Thoughts on foreign travel interspersed with experiences and the incredible love of God.

domingo, 7 de agosto de 2011

Thoughts on a Sunday

I visited a ROCKING pentacostal church this Sunday.  Picture a good-sized sanctuary in the United States with at least a third of the people jumping up and down during the fast songs and you'll have an idea of what church was like this morning.  (If you click on this link, you'll see what I'm talking about:  http://youtu.be/6VpHJH8nwPI). 

Today was the first Sunday, so we had Santa Cena (the Lord's Supper).  It was kind funny because right about that point in the service I was starting to think, "God, I don't think I can do this anymore..." not because of anything in particular about this church as much as past difficulties that made it hard to get into the worship.  But then I realized they were getting ready to distribute the Santa Cena and that I didn't have to DO anything.  I just had to be there.  That that's part of the joy of the cross, really...that we can be wounded, hurting, and we're not required to DO anything.  Just show up and let God take care of the rest.  (Perhaps that's over-simplifying things a bit, but at the moment, it made sense.)  And I didn't even have to step forward for the communion; the communion was brought to me.

Then after the Lord's Supper we greeted the people around us.  A young girl was seated next to me (she looked to be maybe 12 years old) and when I patted her arm like the people here do, she smiled at  me shyly and then surprised me by giving me a hug.

It made me think about community.  Because I'm not sure I could have fully joined into the worship if they hadn't drawn me into it.  If I had had to go forward alone, find the strength within me to carry me through, I'm not sure it would have gone so well. 
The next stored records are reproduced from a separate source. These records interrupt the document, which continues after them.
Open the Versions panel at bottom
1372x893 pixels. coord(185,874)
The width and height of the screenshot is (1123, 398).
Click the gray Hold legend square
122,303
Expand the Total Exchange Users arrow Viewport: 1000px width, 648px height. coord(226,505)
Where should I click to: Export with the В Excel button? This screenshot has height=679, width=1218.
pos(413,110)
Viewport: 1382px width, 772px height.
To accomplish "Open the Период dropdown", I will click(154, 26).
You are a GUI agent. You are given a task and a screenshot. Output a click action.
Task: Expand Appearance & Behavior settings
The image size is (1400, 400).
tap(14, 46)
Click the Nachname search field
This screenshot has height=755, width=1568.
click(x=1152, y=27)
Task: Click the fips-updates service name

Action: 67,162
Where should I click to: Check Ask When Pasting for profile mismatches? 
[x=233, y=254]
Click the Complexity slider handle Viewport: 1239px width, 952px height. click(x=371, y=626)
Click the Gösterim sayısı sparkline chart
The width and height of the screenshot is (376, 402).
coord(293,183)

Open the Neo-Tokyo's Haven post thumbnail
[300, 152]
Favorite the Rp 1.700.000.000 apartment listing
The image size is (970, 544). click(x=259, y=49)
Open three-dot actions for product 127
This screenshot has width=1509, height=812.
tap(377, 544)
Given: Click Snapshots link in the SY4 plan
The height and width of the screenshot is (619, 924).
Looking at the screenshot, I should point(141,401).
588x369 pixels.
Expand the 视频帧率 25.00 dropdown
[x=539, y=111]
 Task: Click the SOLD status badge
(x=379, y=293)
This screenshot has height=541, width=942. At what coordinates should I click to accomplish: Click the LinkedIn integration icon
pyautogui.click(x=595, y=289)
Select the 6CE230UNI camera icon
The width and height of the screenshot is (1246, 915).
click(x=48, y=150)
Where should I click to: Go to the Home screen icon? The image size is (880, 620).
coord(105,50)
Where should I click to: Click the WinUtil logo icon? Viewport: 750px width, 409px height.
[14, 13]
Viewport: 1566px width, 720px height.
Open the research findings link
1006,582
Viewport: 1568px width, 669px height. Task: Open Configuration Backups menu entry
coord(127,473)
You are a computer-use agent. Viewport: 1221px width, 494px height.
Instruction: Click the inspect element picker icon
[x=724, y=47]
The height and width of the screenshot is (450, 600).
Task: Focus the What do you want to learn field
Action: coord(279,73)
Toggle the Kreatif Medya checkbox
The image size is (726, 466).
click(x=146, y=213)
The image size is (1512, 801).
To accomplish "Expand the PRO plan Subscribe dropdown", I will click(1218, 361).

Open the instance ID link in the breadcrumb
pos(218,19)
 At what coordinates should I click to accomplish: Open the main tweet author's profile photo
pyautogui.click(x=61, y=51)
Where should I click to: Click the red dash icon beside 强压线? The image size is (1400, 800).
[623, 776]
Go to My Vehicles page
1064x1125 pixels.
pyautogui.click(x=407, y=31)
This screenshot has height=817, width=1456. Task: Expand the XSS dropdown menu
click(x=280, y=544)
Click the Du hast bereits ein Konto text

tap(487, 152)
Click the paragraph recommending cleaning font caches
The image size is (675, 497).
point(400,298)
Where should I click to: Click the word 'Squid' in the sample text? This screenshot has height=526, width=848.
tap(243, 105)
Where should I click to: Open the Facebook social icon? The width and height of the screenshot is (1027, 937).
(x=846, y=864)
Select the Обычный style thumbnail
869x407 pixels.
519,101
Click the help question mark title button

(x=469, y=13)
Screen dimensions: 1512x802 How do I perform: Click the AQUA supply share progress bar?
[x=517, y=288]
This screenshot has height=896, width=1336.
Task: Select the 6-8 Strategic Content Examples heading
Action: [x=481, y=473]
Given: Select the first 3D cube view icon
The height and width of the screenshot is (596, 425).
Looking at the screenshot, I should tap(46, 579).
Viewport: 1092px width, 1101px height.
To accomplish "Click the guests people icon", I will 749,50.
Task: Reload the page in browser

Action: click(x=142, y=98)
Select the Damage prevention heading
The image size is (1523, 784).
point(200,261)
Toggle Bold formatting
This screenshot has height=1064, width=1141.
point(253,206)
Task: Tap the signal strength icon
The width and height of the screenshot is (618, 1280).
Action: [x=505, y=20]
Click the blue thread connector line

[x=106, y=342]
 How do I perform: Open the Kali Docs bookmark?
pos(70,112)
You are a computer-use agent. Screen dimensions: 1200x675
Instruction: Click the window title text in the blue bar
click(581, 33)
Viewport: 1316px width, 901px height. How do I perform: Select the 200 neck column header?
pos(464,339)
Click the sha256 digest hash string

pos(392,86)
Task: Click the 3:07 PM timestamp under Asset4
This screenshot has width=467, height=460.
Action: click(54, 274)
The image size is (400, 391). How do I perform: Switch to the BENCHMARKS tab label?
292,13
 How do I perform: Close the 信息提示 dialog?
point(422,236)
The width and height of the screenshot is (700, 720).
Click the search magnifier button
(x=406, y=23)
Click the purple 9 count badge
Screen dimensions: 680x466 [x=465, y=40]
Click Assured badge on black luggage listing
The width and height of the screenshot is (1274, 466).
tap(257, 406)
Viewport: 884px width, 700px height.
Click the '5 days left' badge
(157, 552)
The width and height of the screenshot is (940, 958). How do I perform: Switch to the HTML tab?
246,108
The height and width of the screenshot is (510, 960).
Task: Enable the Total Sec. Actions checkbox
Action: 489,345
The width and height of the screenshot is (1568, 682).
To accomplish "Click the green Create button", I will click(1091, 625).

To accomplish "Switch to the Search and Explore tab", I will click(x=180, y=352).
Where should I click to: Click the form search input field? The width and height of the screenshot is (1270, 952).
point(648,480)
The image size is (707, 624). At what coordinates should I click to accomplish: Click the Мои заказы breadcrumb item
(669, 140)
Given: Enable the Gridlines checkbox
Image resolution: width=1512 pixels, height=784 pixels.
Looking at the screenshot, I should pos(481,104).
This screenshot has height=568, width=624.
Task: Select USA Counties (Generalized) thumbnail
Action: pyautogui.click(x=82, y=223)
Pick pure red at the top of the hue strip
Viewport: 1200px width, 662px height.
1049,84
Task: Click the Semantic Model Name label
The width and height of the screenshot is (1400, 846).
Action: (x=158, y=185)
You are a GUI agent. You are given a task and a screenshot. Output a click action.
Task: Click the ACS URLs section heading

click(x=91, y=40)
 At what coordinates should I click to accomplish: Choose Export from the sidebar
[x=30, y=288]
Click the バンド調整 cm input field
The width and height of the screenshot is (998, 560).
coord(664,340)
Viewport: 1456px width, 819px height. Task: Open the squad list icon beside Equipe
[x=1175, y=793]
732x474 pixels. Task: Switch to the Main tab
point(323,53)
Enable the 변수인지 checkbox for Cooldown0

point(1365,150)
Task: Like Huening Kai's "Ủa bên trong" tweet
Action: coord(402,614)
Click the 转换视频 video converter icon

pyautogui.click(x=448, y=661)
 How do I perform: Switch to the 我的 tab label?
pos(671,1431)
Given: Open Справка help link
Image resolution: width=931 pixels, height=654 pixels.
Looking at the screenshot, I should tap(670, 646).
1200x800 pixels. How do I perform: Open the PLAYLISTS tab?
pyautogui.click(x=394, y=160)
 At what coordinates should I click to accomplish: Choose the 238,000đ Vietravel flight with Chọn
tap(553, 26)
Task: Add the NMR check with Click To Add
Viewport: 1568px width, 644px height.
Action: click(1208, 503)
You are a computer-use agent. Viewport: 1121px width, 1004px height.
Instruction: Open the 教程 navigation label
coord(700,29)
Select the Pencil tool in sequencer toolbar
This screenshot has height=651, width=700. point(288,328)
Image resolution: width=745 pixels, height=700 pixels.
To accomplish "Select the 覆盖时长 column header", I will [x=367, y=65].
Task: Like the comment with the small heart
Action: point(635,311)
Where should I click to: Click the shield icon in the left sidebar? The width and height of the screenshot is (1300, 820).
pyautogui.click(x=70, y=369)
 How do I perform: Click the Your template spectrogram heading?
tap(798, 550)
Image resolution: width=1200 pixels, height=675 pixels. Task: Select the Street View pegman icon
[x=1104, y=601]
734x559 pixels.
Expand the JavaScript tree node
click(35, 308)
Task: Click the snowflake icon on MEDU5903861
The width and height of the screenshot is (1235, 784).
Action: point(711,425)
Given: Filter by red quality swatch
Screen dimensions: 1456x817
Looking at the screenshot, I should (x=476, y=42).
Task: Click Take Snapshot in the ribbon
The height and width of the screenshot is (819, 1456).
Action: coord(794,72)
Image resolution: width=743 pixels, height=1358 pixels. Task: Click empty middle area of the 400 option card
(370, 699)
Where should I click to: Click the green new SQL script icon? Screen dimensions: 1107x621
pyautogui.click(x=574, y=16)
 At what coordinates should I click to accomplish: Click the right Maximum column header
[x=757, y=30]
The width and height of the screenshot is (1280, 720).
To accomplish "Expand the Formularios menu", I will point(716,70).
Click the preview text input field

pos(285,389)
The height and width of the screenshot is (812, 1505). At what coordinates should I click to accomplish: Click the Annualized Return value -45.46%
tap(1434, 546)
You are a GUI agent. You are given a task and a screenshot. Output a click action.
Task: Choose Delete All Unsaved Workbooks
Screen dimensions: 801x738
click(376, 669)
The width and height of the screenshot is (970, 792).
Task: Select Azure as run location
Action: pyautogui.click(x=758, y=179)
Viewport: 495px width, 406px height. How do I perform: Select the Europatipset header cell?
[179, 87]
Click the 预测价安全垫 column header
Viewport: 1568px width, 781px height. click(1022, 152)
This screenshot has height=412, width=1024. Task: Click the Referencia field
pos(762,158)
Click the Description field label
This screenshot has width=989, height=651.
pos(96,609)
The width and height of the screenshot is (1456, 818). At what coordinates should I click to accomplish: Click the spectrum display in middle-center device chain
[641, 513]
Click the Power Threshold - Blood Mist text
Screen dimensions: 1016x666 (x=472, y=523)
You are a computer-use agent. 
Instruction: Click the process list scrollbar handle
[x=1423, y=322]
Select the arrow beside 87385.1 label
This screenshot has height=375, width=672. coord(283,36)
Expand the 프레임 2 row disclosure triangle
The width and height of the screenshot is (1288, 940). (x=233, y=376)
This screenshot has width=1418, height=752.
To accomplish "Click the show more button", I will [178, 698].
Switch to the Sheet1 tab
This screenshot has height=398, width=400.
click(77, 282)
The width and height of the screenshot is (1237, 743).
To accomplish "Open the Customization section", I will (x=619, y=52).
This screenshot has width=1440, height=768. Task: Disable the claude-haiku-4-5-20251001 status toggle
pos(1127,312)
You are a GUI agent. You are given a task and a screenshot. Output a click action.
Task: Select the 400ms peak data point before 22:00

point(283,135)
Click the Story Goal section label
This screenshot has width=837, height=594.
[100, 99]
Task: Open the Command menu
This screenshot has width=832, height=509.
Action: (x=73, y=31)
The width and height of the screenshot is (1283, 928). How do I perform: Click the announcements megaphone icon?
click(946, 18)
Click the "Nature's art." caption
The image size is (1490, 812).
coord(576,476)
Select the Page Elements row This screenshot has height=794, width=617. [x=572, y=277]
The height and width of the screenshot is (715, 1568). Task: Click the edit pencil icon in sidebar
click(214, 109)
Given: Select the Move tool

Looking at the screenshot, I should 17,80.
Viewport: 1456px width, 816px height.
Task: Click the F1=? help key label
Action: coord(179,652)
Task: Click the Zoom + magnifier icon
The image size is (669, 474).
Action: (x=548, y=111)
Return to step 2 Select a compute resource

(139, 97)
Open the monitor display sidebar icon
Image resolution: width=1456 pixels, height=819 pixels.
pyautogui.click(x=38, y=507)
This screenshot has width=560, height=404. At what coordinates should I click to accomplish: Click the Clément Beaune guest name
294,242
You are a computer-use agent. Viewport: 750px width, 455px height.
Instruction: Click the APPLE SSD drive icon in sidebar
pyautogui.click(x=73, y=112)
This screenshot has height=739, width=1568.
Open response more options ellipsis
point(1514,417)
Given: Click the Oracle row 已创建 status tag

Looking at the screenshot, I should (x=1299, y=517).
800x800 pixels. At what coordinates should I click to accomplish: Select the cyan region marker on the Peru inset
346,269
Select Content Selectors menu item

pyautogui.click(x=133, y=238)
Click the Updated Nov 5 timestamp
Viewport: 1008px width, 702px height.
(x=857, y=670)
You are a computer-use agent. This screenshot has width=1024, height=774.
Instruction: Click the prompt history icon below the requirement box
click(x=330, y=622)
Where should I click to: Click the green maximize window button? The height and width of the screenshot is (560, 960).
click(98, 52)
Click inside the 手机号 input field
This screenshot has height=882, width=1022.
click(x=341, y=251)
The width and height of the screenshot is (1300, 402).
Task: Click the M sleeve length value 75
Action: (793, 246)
Then this afternoon the family I am staying with invited me to go to the mall with them because one of the children was in a program there.  I was not prepared for how the city has changed.  The pastor of the church I attended in junior high used to tell us about the amazement he always felt when his missionary family would return to the U.S when he was a boy, his awe at the mounds of food in the grocery store, the seemingly endless rows of shelves.  Today I felt this way at the mall.  Could so much have changed in only six years?  Do they really have TWO malls with so many imported American items on the shelves?  It makes more sense to me now why so many teachers are opting for their own apartments.  Finding familiar foods is amazingly simple, even odd imports I never would have thought I would see on Guatemalan shelves--things like fruit roll-ups and Dunkaroos.

I asked the lady of the house if she thought that meant the rural areas might start to change as well.  She said already in her village they have improved ways of purifying water and selling it to the residents.  I have heard of other villages where there is still no access to water at all, where people have to walk to a river a few miles away or rely on rain water.  Villages where parasites are prevalent because of lack of sanitation.  But maybe with the way things are going the next six years will bring change to them, too.  I can hope.

When I was here before, fresh out of college, I thought the difference between our cultures was so great, that the material lack of things was bigger than it was.  Perhaps that was the materialist American in me talking.  In a strange way, it took seeing the people gain those things they had been lacking to see how much we really are the same.

There is energy here.  The people seem more content.  But more than that, they are people.  People, I am realizing, I had defined in part by what they owned, even though material belongings are such a small part of the picture.  But who they are hasn't changed; how I look at them has.